**** THE DATA
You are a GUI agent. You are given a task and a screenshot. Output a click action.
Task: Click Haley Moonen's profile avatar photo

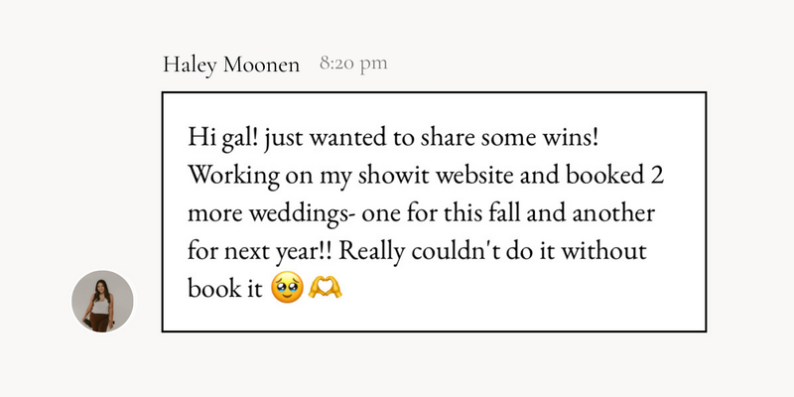[x=103, y=302]
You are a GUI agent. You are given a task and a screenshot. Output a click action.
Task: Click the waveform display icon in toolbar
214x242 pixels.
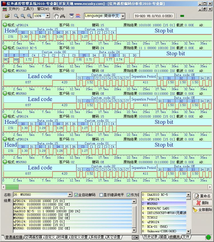78,16
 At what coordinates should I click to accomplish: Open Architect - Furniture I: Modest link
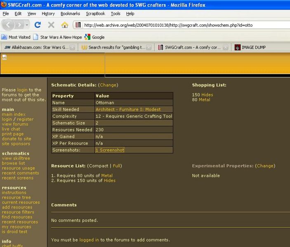(128, 110)

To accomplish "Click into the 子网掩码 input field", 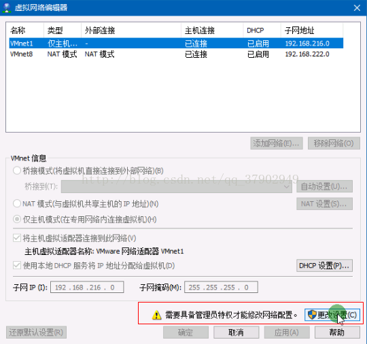I will pyautogui.click(x=221, y=288).
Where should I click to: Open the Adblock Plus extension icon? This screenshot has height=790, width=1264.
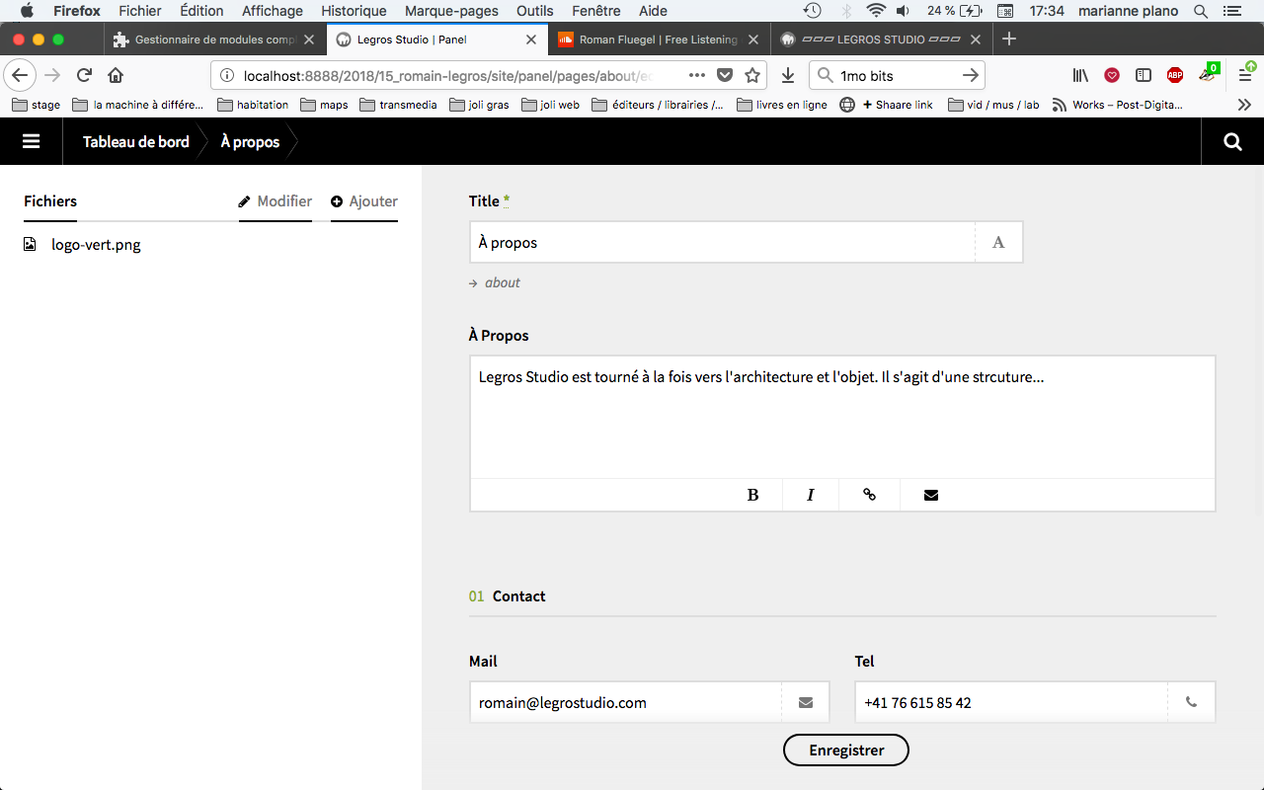point(1174,75)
********
## TASK TO COMPLETE
Copy exactly, and copy nothing else: the lines from the one containing "Where should I" through the end of the data, both ends included, with pictures left out.

## FINISHED EXERCISE
Where should I click to: Open the Adblock Plus extension icon? This screenshot has height=790, width=1264.
point(1174,75)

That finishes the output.